Tan pronto como acabamos Leopoldo y yo, me vestí con prisa. Me repudiaba incluso lo que hace unos minutos me excitaba. Así que, en mangas de camisa, me dispuse a despedirme de él. «Entonces, ¿me firmas el libro o no?», le pedí. Me escribió la dedicatoria y, acto seguido, me entregó un fajo de billetes, de un modo rápido, casi clandestino. Qué era aquello, por qué me dio setecientos pavos, me pregunté.
—¡¿Cómo me das esto?!
—Por el servicio, ¿es poco? Toma uno verde.
—¿Qué servicio? Un momento… ¿Me estás llamando puta?
Puta no, escort… Mi mánager te buscó… Oye, que si no lo quieres, me lo quedo.
—¡Ay! Tonta de mí, ha sido un lapsus… Los ochocientos pavos, para el ataúd».

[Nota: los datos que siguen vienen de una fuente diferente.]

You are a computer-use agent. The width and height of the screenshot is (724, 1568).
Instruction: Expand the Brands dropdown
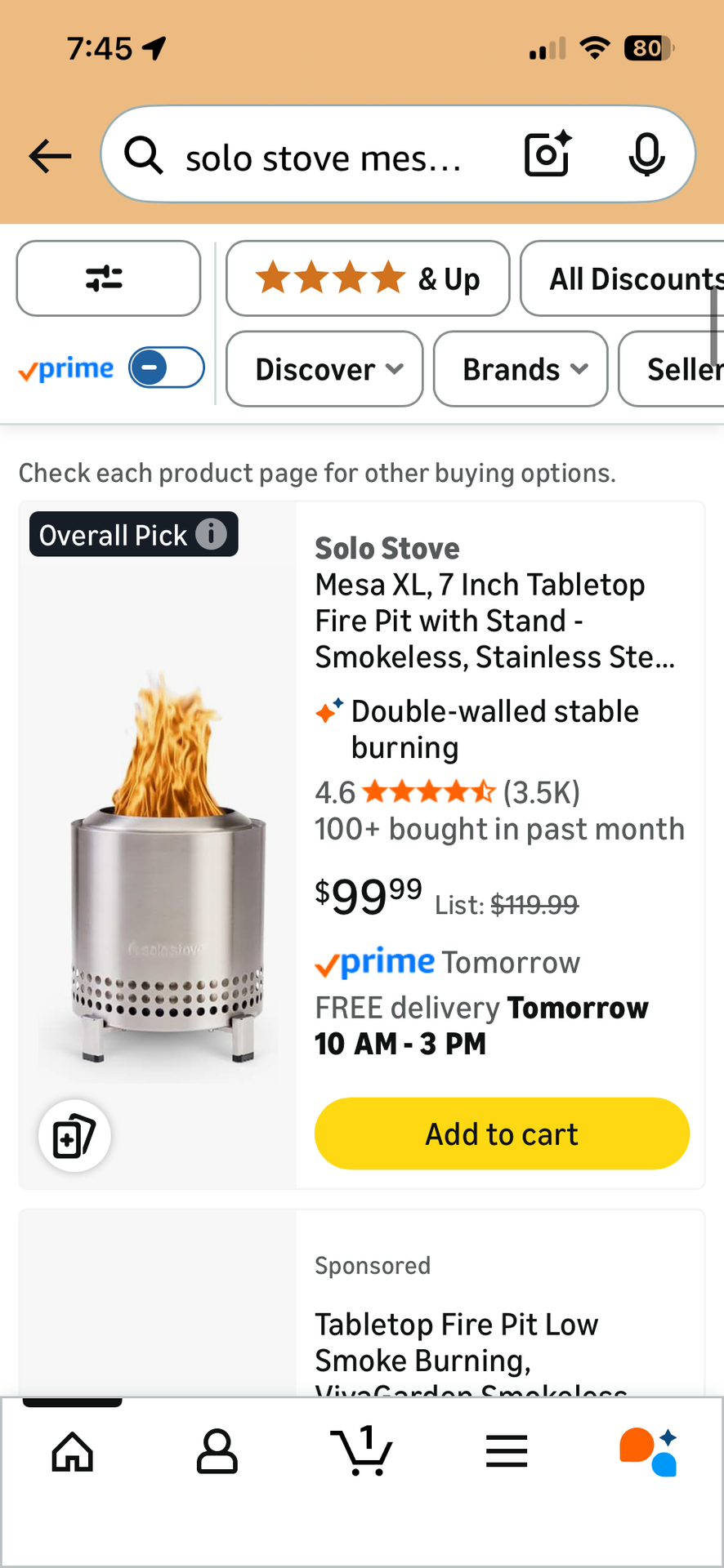point(521,369)
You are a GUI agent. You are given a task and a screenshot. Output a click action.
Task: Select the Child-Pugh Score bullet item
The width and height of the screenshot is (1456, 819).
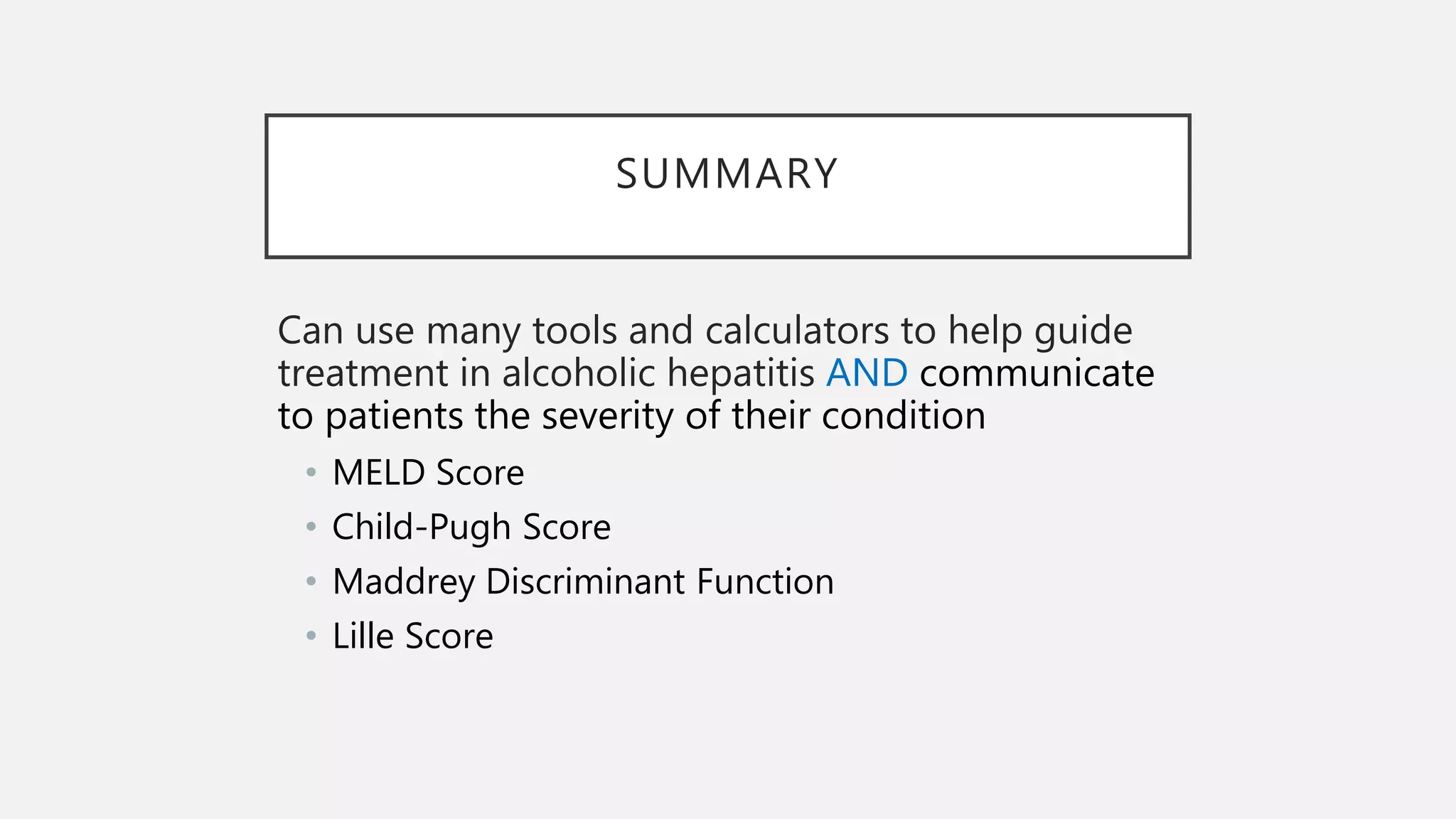coord(471,528)
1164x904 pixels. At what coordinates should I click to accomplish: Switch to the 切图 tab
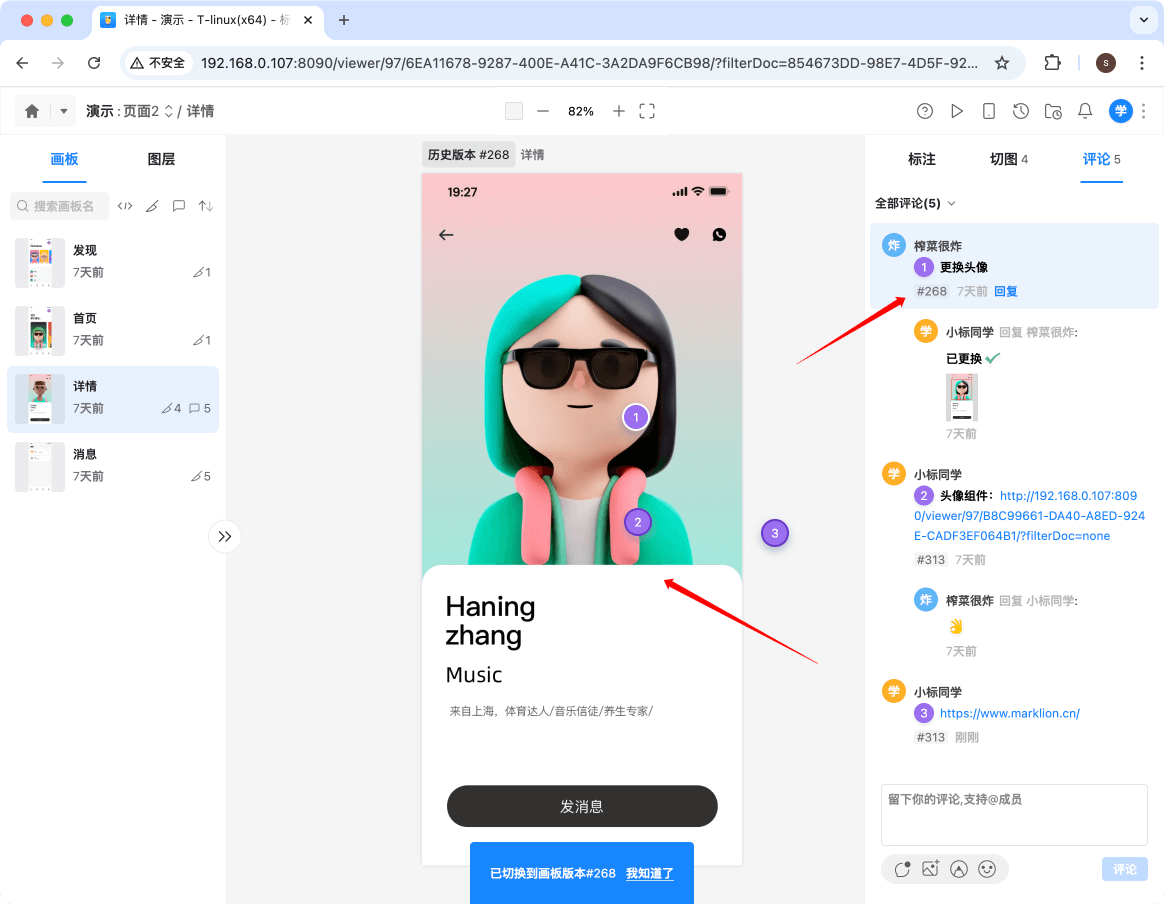[1003, 159]
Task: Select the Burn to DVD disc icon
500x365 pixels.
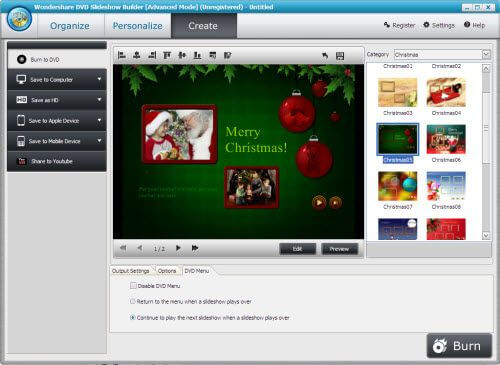Action: click(22, 59)
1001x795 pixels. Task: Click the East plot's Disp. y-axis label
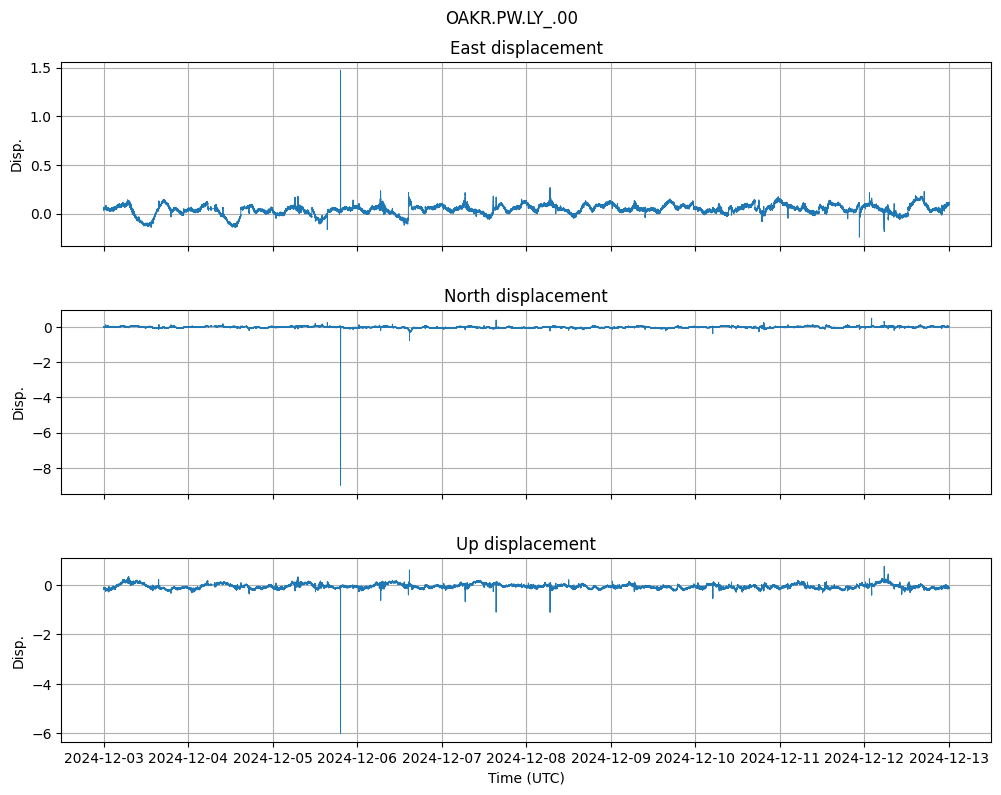[17, 154]
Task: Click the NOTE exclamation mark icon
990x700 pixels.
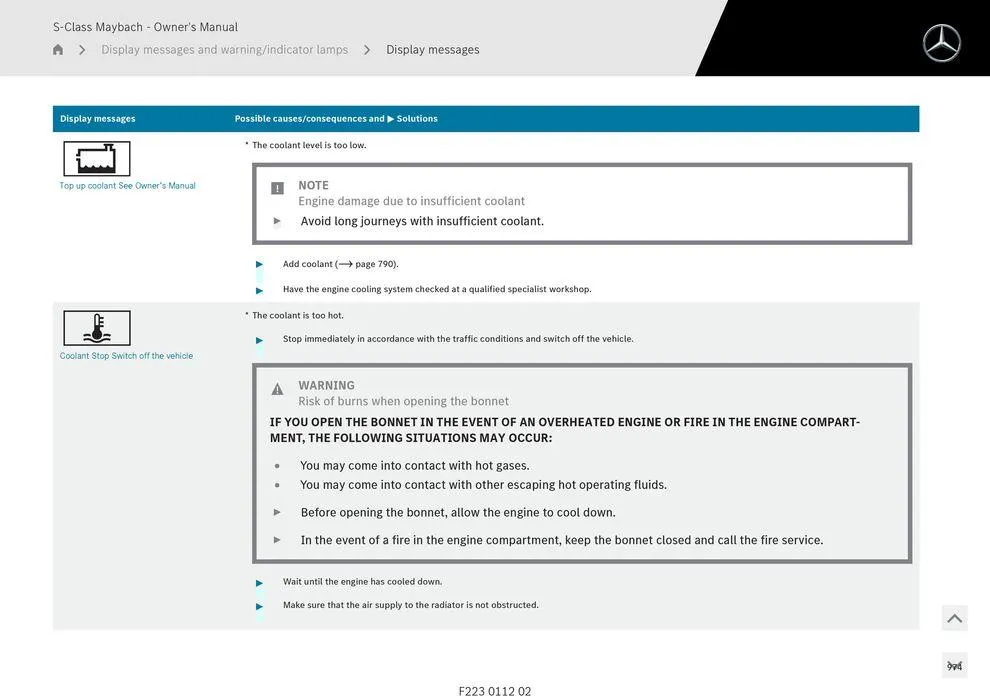Action: 277,188
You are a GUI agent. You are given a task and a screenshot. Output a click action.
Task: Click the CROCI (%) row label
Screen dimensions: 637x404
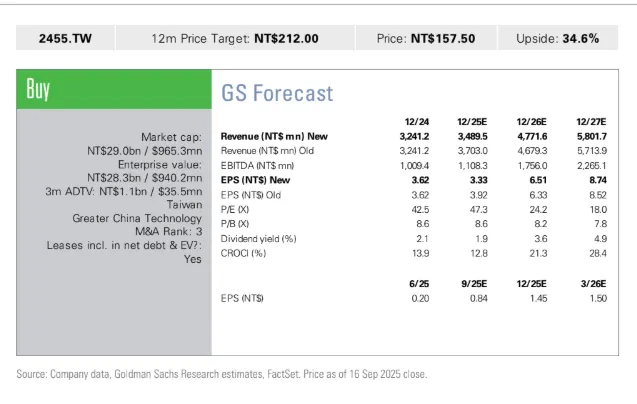coord(245,253)
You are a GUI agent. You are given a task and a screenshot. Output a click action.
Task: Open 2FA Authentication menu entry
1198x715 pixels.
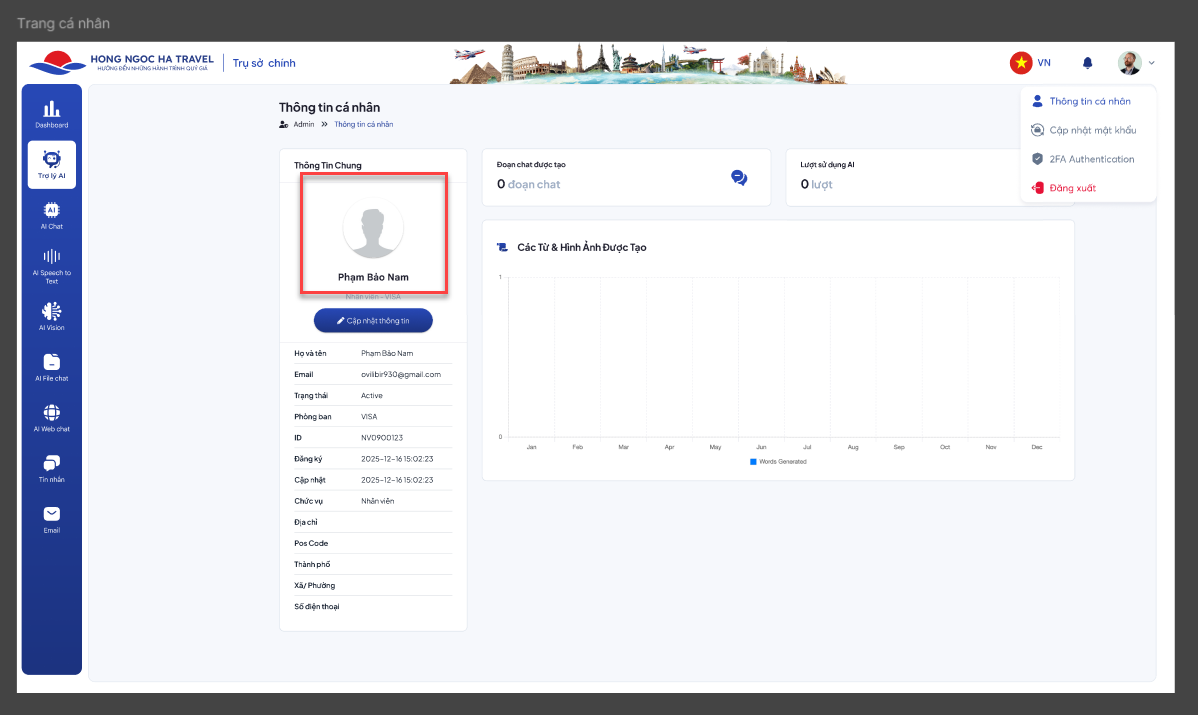tap(1091, 159)
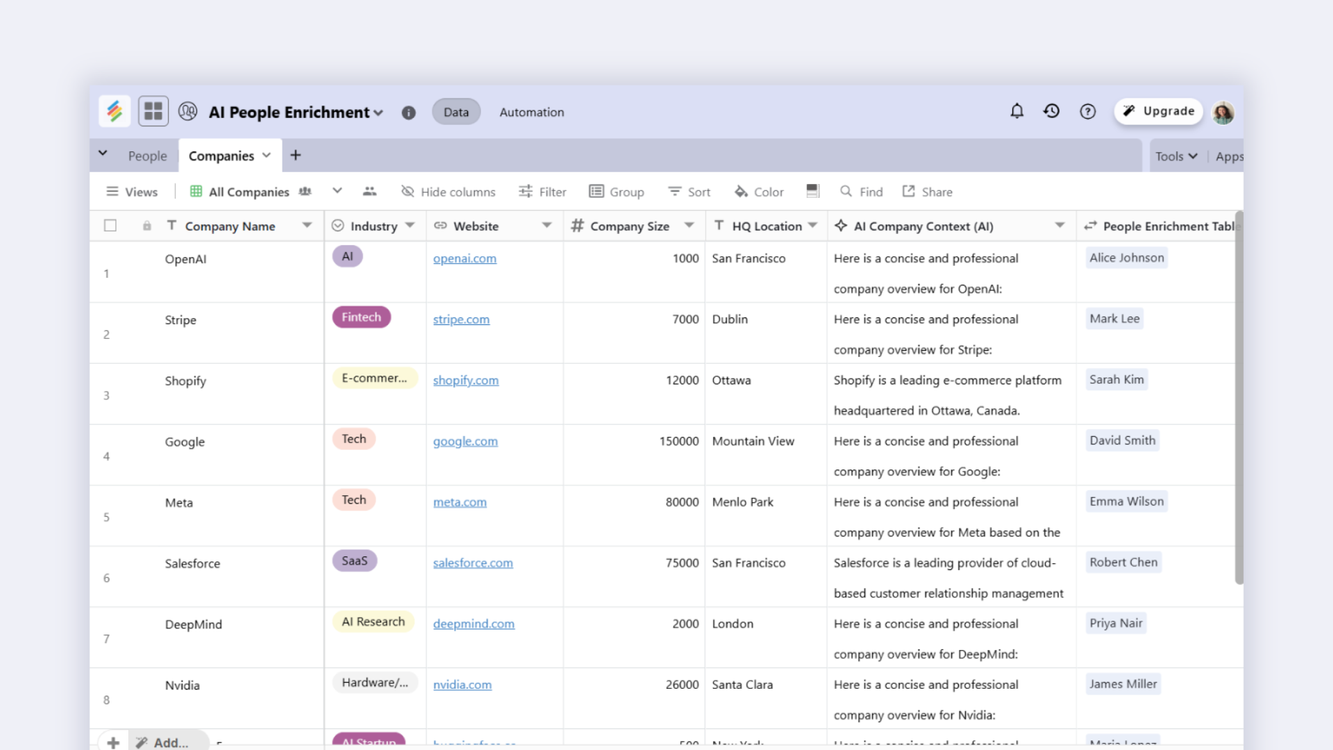Click the Upgrade button

(1158, 111)
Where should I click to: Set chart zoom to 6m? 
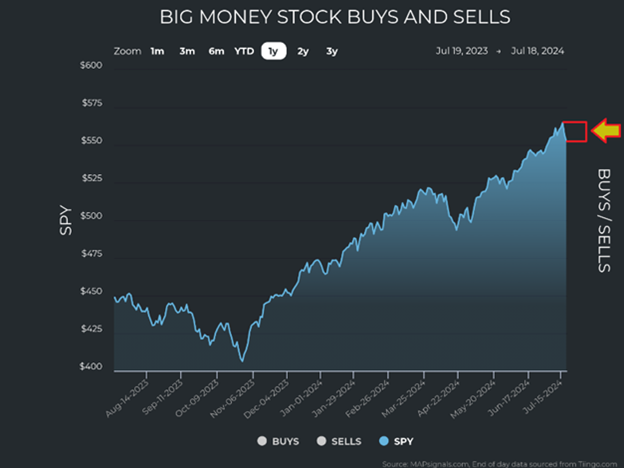click(216, 51)
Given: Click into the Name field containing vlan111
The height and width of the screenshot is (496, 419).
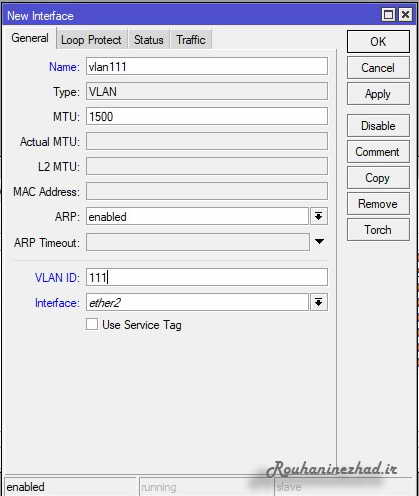Looking at the screenshot, I should (x=207, y=66).
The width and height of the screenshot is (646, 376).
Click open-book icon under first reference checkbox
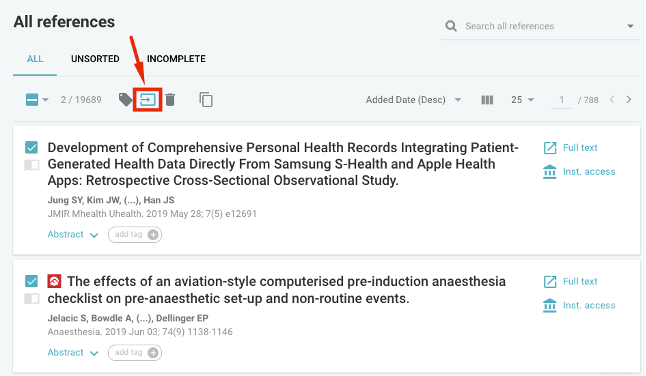pyautogui.click(x=32, y=166)
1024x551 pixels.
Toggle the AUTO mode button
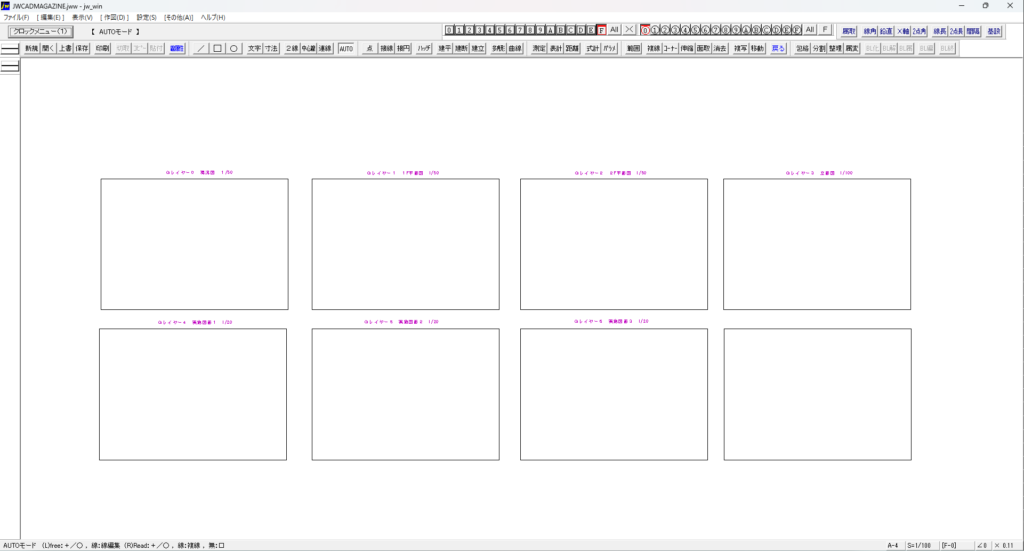coord(346,48)

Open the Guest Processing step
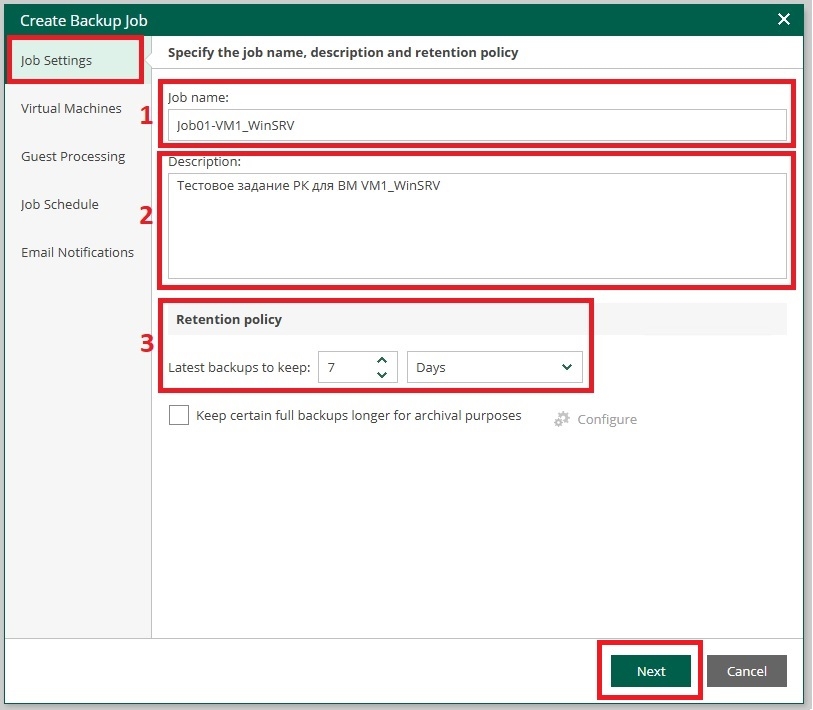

Asun dejó, atónita, los escritos de su hija sobre la mesa de centro. No logró articular palabra, así que descargó la tensión por el relato sobando la esponjosidad de un cojín.
—Asun, di algo.
—Nuestra hija era una puta.
—Respétala, está muerta, ¿me entiendes?
—¡Claro, que te entiendo! A la que no entiendo es a ella, y no solo porque esté muerta, que también, sino porque nunca tuvimos una conversación de corazón, profunda.
—La quisiste mucho, ¿verdad?
—Y pensar en cómo estará su cuerpecito… Ahora mismo tiene los globos oculares contraídos, sin brillo y sin la turgencia habitual; en tanto la rigidez de sus músculos se atenúa, aumenta la temperatura de su cuerpo. Está sufriendo la distensión del abdomen y la vulva se está estirando a lo bestia, los microbios anaeróbicos la están llenando de gases y haciendo de sus tejidos masas viscosas de tono verdoso y grasa corrompida y su actividad no cesará hasta acabar desfigurándole su anatomía. Y la red venosa superficial… ¡Tengo hambre! ¿Le pido a Angelines que nos sirva la comida?